It all started when Renèe Uzzardi decided to ditch a flight home from Thailand.

The New Jersey-raised, Portland producer and beatsmith visited Thailand after she graduated college. Near the end of her trip, she met a group of Japanese musicians who played the tabla, a traditional Indian percussion instrument comprising two small barrel drums that can produce intricate rhythms.

"I was really into jazz and I knew about some of the most famous tabla players who were doing jazz fusion," says Uzzardi. "I didn't have any idea I would study or learn it, but I saw [tabla] at a guest house and got to bang on them and went, 'Whoa, these are amazing!'"

After linking briefly with the musicians, Uzzardi went to India to find their tabla teacher. Little did Uzzardi realize that for the next 10 years she was going to study under Pandit Ishwar Lal Mishra, one of Indian classical music's most influential tabla players and a former tourmate of Ravi Shankar.

"I didn't know anything about [Lal Mishra]," she admits. "I just showed up at his doorstep with a little bag of fruit and was like, 'Hey can you teach me?' and found out later he was a world-famous artist."

Now, under the moniker Neybuu, Uzzardi fuses Western electronic music with traditional Indian tabla music. It's not only a bold stylistic choice, but one only possible through Uzzardi's own technological invention. The tabla is a quieter, acoustic instrument, so Uzzardi built one that can interface with her programming gear and be heard above computer-generated noise.

It's tempting to make a comparison of Neybuu's sound to M.I.A's. But Neybuu's first EPs, 2016's Juice Pizza and 2017's Tablawalli, are almost lyric-free, instead showcasing heart-pounding beats that evoke a sense of adventure and conjure images of somewhere warm, humid and busy.

Uzzardi says she didn't have many musicians to look up to as she first started experimenting with form and technology. "For me, it was scary at first," she adds. "I'm doing something that no one else is doing, which I know is ultimately my strong point, but when you're first doing it, it's like, 'Are people going to dig this?'"

Even during her decade of classical training in India, Uzzardi knew she wanted to try something new, inspired by the identity crisis brewing inside her. "I had lived in a very traditional city and it was very much like, dress in a sari, be like Indian but not,'" she says. "I was like, 'Man, I'm a Jersey girl, I'm a Western girl living this life and studying this crazy-ancient tradition, and I need to do something uniquely me."

When she returned to the States, Uzzardi spent time as a freelance musician, working with jazz artists who ultimately introduced her to Ableton software. She was intially drawn to the polyrhythmic beats of footwork and drum and bass music. Now, she's sponsored by Swedish manufacturer Elektron.

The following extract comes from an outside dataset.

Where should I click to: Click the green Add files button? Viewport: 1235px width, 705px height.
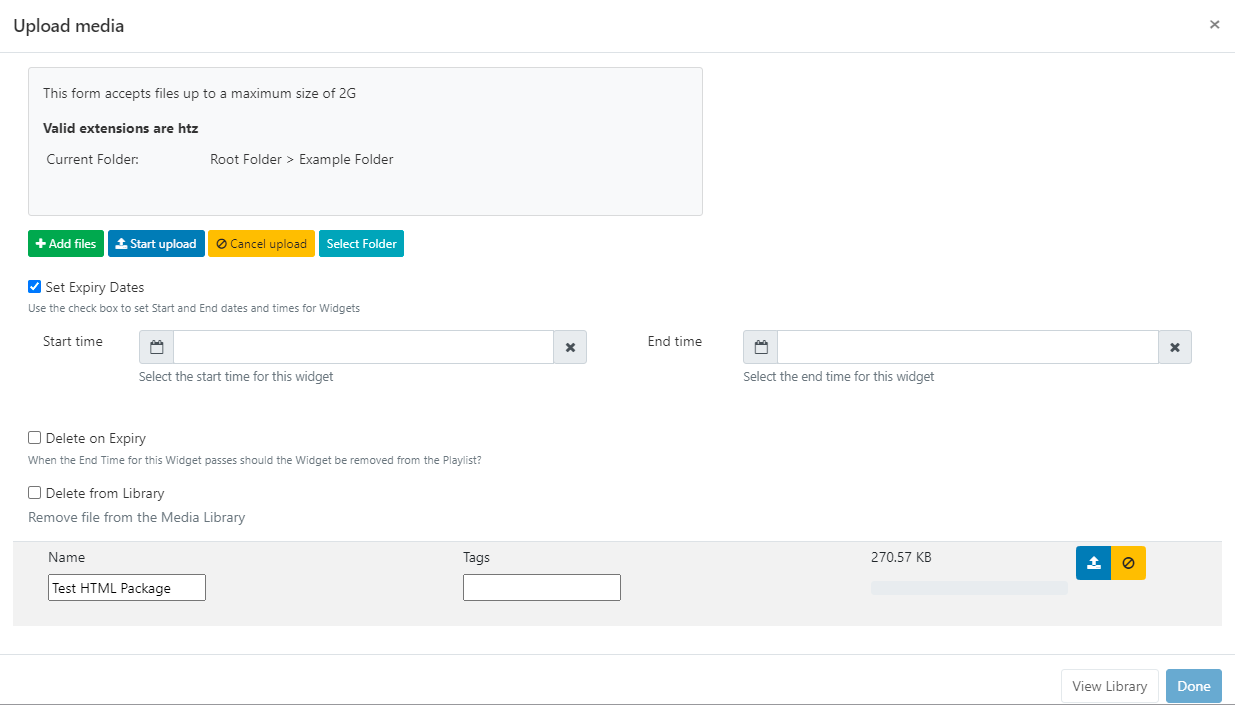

Neybuu's concert this week at No Fun will be her last domestic show before she goes on a mini-tour of Japan this fall. It's a tour for both business and pleasure—while she has toured Europe before, she didn't get to take in many sights. So she effectively booked shows in Tokyo while on vacation. When she gets back, Uzzardi plans to work on new music that'll feature more vocals and more mainstream dance sensibilities.

Touring has been the highlight of Uzzardi's career, since it allows her to travel and share her art with others on a professional scale. It's proof there is an audience for her singular sound, and that the gambles she took at the beginning of her career have paid off.

"A lot of tabla players in India will see my pictures and ask how I did that," she says. "The innovation is really exciting. I love sharing that knowledge with people and being like, 'You can do this, this is great!'"

SEE IT: Neybuu plays No Fun, 1709 SE Hawthorne Blvd.,, with Elrond, Production Unit Xero and Midwest Nice, on Friday, Sept. 27. 9 pm. $8. 21+.